I got this working, but it took some janky work to re-work the JWT flow to manage hourly expiring tokens for all of our user that choose to enable the esignature feature. At this point, I felt like we had a poorly designed integration because of the number of workarounds. To make things worse, the language was such that “it is extremely unlikely that these hidden features will get removed”, breaking our integration. Our integration was dead simple as far as integrations are concerned, and to give our users this streamlined experience, we had to move technical mountains. We were lucky to have the support of our team at this point to look into other options. We had a spike with the general flow of our integration in a couple days with HelloSign. We took another two weeks to finalize this build and finally launch it to our users the week before Thanksgiving. We were a little late in delivering this feature, but it is a much cleaner and less error prone experience than DS.

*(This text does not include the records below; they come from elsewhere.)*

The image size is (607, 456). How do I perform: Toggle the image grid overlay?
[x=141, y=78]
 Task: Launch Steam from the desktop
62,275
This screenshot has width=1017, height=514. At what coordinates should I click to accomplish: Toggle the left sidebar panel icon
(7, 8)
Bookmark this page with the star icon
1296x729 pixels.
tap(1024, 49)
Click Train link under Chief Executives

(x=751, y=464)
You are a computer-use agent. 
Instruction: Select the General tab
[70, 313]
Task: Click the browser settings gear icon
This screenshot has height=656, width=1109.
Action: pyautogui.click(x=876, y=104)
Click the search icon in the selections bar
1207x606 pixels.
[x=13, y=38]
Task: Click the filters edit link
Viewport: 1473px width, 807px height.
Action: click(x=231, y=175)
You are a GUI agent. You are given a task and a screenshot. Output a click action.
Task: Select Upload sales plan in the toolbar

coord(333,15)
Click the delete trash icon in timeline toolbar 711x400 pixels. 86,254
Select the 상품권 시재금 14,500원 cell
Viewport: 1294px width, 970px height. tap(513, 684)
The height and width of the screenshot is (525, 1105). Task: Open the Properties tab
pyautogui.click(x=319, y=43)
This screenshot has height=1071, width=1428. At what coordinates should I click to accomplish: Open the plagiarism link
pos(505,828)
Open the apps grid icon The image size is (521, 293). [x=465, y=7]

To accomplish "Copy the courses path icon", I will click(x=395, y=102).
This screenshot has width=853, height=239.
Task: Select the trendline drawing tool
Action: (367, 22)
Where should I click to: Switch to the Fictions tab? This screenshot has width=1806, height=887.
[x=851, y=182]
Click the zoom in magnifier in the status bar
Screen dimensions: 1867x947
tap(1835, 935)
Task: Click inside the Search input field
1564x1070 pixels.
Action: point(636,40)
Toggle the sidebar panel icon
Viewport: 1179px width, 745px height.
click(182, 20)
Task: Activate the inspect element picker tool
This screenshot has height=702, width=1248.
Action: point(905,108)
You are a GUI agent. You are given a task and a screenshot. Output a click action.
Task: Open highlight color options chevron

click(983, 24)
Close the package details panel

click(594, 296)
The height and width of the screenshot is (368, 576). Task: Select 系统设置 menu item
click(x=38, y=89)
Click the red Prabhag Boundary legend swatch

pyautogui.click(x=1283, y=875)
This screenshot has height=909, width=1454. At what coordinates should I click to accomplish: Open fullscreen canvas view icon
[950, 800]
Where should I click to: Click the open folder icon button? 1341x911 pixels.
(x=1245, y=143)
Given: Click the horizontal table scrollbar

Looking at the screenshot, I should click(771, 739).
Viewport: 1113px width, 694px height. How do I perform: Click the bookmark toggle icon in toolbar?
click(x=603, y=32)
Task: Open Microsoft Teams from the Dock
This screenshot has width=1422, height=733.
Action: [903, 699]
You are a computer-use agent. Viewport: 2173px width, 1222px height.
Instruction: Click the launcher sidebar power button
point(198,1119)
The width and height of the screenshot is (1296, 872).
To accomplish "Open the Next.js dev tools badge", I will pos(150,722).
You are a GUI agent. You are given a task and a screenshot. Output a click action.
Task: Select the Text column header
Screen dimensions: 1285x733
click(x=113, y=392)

I wrote out a detailed response to our VP contact at DS as I was foolish enough to think they might care. We are out over $20K (small startup, I was the first hire, so this matters in our situation) and DS ghosted us when we asked about a partial refund. Buyer beware. They approved a solution for us twice before we built it (as they should be the experts of their product), but were unwilling to work with us on some sort of compromise once we found this solution to be a dead-end. I am grateful that they reviewed some options on our behalf, but we were on a running clock with an announcement already made, and after two weeks, it turns out that nobody had even looked into a viable solution. As I stated to the VP:

“We were able to get some workarounds, but there were too many bad smells along the way. As an engineer, I prefer solutions over workarounds.”

His response you ask? Something to the effect of, let us help you out, we’ll leave your account open for the rest of the year. How nice? After a couple months of being ghosted, we finally threatened legal recourse. It took less than 24 hours to get a response at this point, and it was stated that they had been looking into it deeply and would follow up later. I just got an email today stating that they don’t give a shit that we are out the money, and they will even throw in some free tech support (how fucking nice).


It is always worth getting a feel for multiple tools when you come to the inevitable “which tool should I use” crossroads. You don’t need to spend a lot of time getting a feel for things. Just wire up a few API calls and see how much effort it requires. At this point, I would prefer a solution that needs a little bit of help if the team is on the ball, responds quickly, and shows some level of care. HelloSign has nailed this point, and we are very grateful we are no longer in DocuSign world, even though it cost us $20K to eject. Look into a company's reputation. It matters. DocuSign has a horrible reputation, and this is something we should have paid closer attention to. If you are looking at an esignature provider, I’d be happy to chat about it. We are moving into phase 2 of our implementation, and it’s been extremely smooth. Thanks for reading!